Nadieh Bremer is a Data Visualization Artist who once graduated as an Astronomer and started working as a data scientist before finding her true passion in the visualization of data, which combined her creative side with her love for math and data. As 2017’s “Best Individual” in the Information is Beautiful Awards, she focuses on visuals that are uniquely crafted for each specific dataset, often using large and complex datasets while employing vibrant color palettes. She’s made visualizations and art for companies such as Google News Lab, Sony Music, The New York Times, and UNESCO and has recently ventured into creating NFT collections and crypto art.
Can you start by describing a bit about the art you make?
I’ve been making data visualizations for a very long time but have always been interested in moving towards the more artful and creative side of things. I’ve been trying to make data art for the last year and generative art since the summer. I typically work directly with data, without adding anything graphical or hand drawn. I like working with big data sets that have many variables, many rows, or both, so I always have lots of things to play with to make the visual.
I like making data art where you can still find patterns – maybe not in the first five seconds, but if you let it digest and read an explanation of the underlying rules and how I went from the data to the visualization, then you can start to see patterns. I’ve done that in the past with an airline, showing all of their routes during a year, and you can see the ebb and flow, when the holidays are, where winter sports are. Besides that, if you just look at it in general, I hope to just visually please the viewer in some way.
I also make data art that’s just about the visual impact with no way to figure out what the underlying data-to-visual is. I see the data and numbers as something I can play with, but I don’t care if it makes sense or if people can learn something from it – just instead of having a random starting point, I use a data set to make a visual.
I also like to make the visual relate to the topic of the data set, but that’s bonus points if I can make that happen!
Do you find there are similarities or differences between your data visualization practice and your art?
There are definitely similarities. With data visualization, it’s important to teach the viewers about the data and convince them of a point, but I always try to grab their attention first. I spent a great deal of time making each visualization unique and captivating. I also do that a lot with my art so that when people first see it, they’re intrigued and want to see more.
For differences, with data visualization I’m much more constrained because the most important part is making the data insightful – people still have to understand it. With data art, I can use crazier techniques or do things that dilute the data.
What was your time like at Fab Academy? How has it changed your art practice?
Note: Fab Academy is a hands-on multidisciplinary five-month program where students design and prototype a new project every week, going from digital design tools to creating physical results with machines.
Fab Academy was really cool. About a year ago I felt that I would like to move more towards the art side, but I didn’t know how I could find clients to do that with since I always feel like I need to spend my time productively or earn an income. I wanted to grow myself from digital into the physical world, so I got a pen plotter, started researching laser cutting courses, and then came across Fab Academy.
So I decided instead of always wanting to be productive or needing to earn money, I would make a big decision and take a six-month sabbatical, not earn anything, and just be fine with that.
It was an outlet of ways I could be creative in ways that I have never been or not for a long time. It was great to learn how to make designs on a computer but to then make them with actual machines like laser cutters, 3D printers, and CNC machines, making my own electronics and combining them.

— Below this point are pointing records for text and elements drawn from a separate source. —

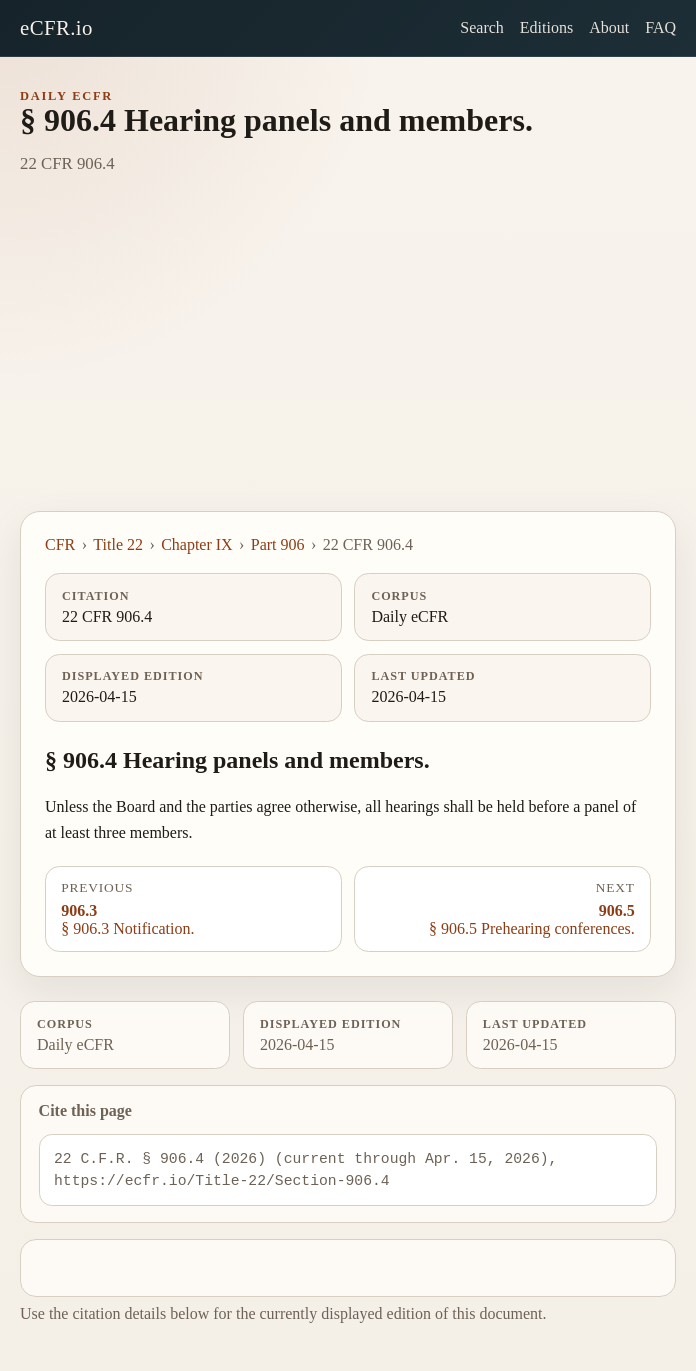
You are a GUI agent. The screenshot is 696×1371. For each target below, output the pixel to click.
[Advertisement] (348, 361)
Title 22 (118, 544)
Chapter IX (197, 544)
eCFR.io (56, 27)
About (609, 27)
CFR (60, 544)
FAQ (660, 27)
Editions (546, 27)
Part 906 (278, 544)
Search (482, 27)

I’m not sure how it’s changed my art yet. I hope at some point I’ll be able to turn an idea I have for art into an installation, and I would have some sense of how to approach that.
Can you walk us through a few of your data art pieces?
I had a client-based data art project with Sony Music Entertainment. The idea was to reimagine how a gold record would look if we used data to make it. They had data sets like Spotify streams, YouTube streams, and album rankings, plus data about the music itself like the beats and frequencies. When you take the data sets, the data art system I created for Sony generates a poster that’s a unique fingerprint for a song (see Figure 1, the poster of Harry Styles’s “Adore You”). You can see where a new section starts, the beat, how those things intertwine. You can also see how a song rises and becomes very popular or see how some popularity declines.
This is one of those projects where it’s meant to be art, but you can still see the trends if you really take the time to understand what it is.
More recently I’ve been doing generative math based pieces that I like a lot. In my Coiling Curves series, I took spirograph code, which I’ve been playing with a lot over the years, and made a set of three visuals to try out (Figure 2 is Coiling Curves #2). They come from the same algorithm but a different seed, and you get a variety of results from the same system.
This interview has been shorted and edited for clarity and readability.